■ Work to be completed
Below are records; reproduce exactly the lines from the one that has "Request a Quote (1286, 241)" through the one that has "Dog Fleas &", ends included, and nothing more.

--------------------------------------------------

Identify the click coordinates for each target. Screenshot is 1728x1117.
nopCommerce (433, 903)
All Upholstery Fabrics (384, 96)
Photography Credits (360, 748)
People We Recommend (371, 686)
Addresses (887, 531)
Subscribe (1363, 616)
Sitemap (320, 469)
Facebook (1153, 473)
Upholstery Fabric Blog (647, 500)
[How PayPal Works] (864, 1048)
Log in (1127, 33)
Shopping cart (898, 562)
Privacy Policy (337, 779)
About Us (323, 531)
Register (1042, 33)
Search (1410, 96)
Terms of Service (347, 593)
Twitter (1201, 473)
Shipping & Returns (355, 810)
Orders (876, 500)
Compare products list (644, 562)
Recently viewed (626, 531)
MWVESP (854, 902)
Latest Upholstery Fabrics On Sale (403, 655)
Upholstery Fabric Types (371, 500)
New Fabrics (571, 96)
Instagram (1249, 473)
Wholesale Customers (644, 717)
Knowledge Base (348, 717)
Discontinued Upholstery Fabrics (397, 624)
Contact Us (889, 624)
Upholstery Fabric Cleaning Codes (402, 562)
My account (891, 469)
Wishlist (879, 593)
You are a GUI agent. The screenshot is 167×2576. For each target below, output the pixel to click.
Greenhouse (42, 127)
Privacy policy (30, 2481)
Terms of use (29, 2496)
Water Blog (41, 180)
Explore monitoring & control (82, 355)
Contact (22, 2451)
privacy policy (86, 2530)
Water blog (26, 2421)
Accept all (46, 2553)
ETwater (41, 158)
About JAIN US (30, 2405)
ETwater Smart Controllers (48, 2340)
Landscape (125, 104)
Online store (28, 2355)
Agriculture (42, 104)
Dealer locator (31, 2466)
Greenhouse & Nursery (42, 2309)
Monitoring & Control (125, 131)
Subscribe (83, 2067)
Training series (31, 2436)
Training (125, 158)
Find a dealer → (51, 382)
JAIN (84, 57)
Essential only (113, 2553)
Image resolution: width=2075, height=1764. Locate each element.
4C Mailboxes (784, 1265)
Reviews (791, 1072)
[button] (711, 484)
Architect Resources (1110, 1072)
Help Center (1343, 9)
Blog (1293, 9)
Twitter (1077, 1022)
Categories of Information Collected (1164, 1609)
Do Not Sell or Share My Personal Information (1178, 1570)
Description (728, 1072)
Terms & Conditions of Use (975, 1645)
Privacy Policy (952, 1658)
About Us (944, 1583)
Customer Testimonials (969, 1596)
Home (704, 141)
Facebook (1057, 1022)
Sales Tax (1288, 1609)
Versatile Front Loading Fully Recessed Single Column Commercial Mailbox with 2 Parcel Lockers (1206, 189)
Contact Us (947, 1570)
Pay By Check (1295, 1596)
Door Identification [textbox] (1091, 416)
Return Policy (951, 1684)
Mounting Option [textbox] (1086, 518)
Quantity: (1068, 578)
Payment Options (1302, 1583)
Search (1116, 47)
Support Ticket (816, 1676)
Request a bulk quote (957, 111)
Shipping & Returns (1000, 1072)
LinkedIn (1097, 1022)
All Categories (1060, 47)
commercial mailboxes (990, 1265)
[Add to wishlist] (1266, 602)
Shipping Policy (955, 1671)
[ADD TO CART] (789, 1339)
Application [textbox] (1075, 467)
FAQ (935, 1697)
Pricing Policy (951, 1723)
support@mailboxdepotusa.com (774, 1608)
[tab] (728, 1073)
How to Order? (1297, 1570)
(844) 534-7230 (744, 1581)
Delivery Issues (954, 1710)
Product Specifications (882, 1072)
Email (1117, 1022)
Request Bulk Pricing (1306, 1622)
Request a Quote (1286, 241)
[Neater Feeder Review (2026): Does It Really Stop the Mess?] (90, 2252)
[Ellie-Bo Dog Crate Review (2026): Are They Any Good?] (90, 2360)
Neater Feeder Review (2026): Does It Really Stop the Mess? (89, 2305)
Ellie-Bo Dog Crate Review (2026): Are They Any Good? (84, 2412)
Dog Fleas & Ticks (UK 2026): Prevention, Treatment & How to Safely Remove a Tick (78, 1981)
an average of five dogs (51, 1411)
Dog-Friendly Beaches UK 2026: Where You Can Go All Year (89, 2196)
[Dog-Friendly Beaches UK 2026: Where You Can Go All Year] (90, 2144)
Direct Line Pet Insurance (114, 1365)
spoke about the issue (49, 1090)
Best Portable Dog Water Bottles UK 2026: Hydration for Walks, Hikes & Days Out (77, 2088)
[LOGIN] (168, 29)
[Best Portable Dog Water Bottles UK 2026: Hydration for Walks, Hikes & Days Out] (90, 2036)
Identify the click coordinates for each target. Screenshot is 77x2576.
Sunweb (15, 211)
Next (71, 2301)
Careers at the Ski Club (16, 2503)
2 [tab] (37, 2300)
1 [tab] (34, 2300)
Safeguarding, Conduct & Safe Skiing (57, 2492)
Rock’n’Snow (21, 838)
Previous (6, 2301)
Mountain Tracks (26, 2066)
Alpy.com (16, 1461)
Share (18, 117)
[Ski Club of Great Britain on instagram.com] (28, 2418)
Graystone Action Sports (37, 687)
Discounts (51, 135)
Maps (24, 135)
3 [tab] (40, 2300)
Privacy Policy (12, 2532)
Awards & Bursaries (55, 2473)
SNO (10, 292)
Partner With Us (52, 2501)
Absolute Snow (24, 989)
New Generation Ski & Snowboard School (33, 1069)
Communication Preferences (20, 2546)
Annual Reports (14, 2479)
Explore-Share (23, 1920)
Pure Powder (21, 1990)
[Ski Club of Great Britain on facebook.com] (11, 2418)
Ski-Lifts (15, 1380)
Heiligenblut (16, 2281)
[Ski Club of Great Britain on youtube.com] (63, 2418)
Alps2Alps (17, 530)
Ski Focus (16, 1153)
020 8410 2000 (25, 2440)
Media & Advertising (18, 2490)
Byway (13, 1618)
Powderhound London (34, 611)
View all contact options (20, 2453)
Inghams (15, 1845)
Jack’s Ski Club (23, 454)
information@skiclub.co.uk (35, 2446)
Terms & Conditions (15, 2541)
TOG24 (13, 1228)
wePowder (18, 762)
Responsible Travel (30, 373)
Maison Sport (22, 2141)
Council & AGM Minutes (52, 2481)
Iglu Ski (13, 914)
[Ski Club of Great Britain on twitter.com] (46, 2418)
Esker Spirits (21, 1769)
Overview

--------------------------------------------------

■ Task response
Request a Quote (1286, 241)
[Neater Feeder Review (2026): Does It Really Stop the Mess?] (90, 2252)
[Ellie-Bo Dog Crate Review (2026): Are They Any Good?] (90, 2360)
Neater Feeder Review (2026): Does It Really Stop the Mess? (89, 2305)
Ellie-Bo Dog Crate Review (2026): Are They Any Good? (84, 2412)
Dog Fleas & Ticks (UK 2026): Prevention, Treatment & How to Safely Remove a Tick (78, 1981)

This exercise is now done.